How to get started with TensorFlow Lite for Microcontrollers

In the summer of 2022 I was selected to participate in the Google Summer of Code (GSoC) under TensorFlow. While trying to build my first project, I quickly realized that there weren’t many good beginner practical guides for using TensorFlow Lite for Microcontrollers. For this blog I hope to somewhat remedy that by introducing TFLite for Micro and how you can get started on your journey with the tool. As I plan to improve this blog or create more content in the future, please leave your feedback in the comments! Happy Hacking!

The tutorial in a nutshell

1. Decide on an idea

2. Decide on the components

3. Collect data and train a Machine Learning model

4. Build the application code

5. Conclusion

Before we go ahead, it’s good to learn some definitions.

1. TensorFlow: TensorFlow is a free, open-source software library for machine learning and artificial intelligence. It works well for backend and PC inference.

2. TensorFlow Lite: TensorFlow Lite is a set of tools that enables on-device machine learning by helping developers run their models on mobile, embedded, and edge devices.

3. TensorFlow Lite Micro/TinyML: TensorFlow Lite for Microcontrollers is a library designed to run machine learning models on microcontrollers and other devices with only a few kilobytes of memory. It doesn’t require operating system support, standard C or C++ libraries, or dynamic memory allocation.

1. Decide on an idea

Firstly, you’ll need to come up with an idea for a project. Say you want to build your own smart shoes that can track your daily activity or a smart water bottle that tracks how much water you have had throughout the day and automatically notifies you to drink more water.

Once you come up with an idea, try to answer this question: Is ML really needed here?

2. Decide on the components

Once you have a clear idea for your project, it’s time to figure out how to execute it. Say you want to build a smart glove that can detect complex gestures. You’ll either need flex sensors and an accelerometer or a camera.
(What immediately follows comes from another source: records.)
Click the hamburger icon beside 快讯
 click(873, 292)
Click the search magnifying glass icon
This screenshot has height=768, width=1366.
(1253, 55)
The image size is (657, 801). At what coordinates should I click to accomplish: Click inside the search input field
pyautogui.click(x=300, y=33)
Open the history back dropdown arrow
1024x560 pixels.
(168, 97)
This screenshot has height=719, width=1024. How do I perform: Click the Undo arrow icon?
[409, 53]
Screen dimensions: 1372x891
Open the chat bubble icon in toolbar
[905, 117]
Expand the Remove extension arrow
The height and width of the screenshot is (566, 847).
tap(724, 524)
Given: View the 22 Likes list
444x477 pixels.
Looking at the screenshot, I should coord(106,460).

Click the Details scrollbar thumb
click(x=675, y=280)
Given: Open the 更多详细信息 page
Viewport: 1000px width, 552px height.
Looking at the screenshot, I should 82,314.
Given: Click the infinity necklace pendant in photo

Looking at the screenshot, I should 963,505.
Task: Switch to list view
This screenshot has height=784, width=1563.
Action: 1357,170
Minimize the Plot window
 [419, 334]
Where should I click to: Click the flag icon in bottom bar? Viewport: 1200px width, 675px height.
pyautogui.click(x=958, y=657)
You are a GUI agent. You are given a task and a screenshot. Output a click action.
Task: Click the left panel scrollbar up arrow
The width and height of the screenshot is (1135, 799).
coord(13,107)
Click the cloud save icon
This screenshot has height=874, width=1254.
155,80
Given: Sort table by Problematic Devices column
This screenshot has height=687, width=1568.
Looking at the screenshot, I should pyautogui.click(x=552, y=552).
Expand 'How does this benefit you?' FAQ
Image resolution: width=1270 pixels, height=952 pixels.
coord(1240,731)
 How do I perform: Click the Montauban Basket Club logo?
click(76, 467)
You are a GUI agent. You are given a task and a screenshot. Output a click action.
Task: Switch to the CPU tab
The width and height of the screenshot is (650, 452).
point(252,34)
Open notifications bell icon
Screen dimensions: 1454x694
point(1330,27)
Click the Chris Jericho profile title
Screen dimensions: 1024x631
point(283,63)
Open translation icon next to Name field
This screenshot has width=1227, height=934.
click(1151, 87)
This tutorial will demonstrate a simple gesture detector using an ESP32 microcontroller. The sensor of choice that I’m going to use is an MPU6050. It consists of a three-axis accelerometer and a three-axis gyroscope. The data from the accelerometer will be used to detect a simple shoot gesture.

3. Collect data and train a Machine Learning model

3.a Installing the Adafruit_MPU6050 library

First you will need the Arduino IDE installed. Next, under the Tools section, click the Manage Libraries, search for Adafruit MPU6050, select the Adafruit MPU6050 library and click Install

3.b Wiring

Wiring

Connect board VCC to ESP323V3
Connect board GND to ESP32GND
Connect board SCL to ESP32SCL (GPIO 22)
Connect board SDA to ESP32SDA(GPIO 21)

3.c Basics of the Adafruit_MPU6050 library

The Adafruit_MPU6050 library is a library that allows you to interface with the MPU6050 sensor via a microcontroller’s i2c bus. The basics.ino file logs the accelerometer and gyroscope data onto the serial monitor.

//basics.ino

/* including header files */ 
#include <Adafruit_MPU6050.h>
#include <Adafruit_Sensor.h>
#include <Wire.h>

/* instantiates an object of the 'Adafruit_MPU6050' class */
Adafruit_MPU6050 mpu;

void setup(void) 
{
    Serial.begin(115200);

    while (!Serial) 
    {
        delay(10); 
    }

    /* Try to initialize! */
    if (!mpu.begin()) 
    {
        Serial.println("Failed to find MPU6050 chip");
        while (1) 
        {
            delay(10);
        }
    }

    mpu.setAccelerometerRange(MPU6050_RANGE_16_G);
    mpu.setGyroRange(MPU6050_RANGE_250_DEG);
    mpu.setFilterBandwidth(MPU6050_BAND_21_HZ);
    Serial.println("");
    delay(100);
}

void loop() 
{
    /* Get new sensor events with the readings */
    sensors_event_t a, g, temp;
    mpu.getEvent(&a, &g, &temp);

    /* Print out the accelerometer values */
    Serial.print("AccelX:");
    Serial.print(a.acceleration.x);
    Serial.print(",");
    Serial.print("AccelY:");
    Serial.print(a.acceleration.y);
    Serial.print(",");
    Serial.print("AccelZ:");
    Serial.print(a.acceleration.z);
    Serial.print(", ");
    
    /* Print out the gyroscope values */
    Serial.print("GyroX:");
    Serial.print(g.gyro.x);
    Serial.print(",");
    Serial.print("GyroY:");
    Serial.print(g.gyro.y);
    Serial.print(",");
    Serial.print("GyroZ:");
    Serial.print(g.gyro.z);
    Serial.println("");
    delay(10);
}

3.d Choosing a threshold value

We only need the accelerometer data to train the model and also, we don’t want inference to run all the time. Open up the serial plotter and use the below code to figure out a threshold value above which the inference will be called.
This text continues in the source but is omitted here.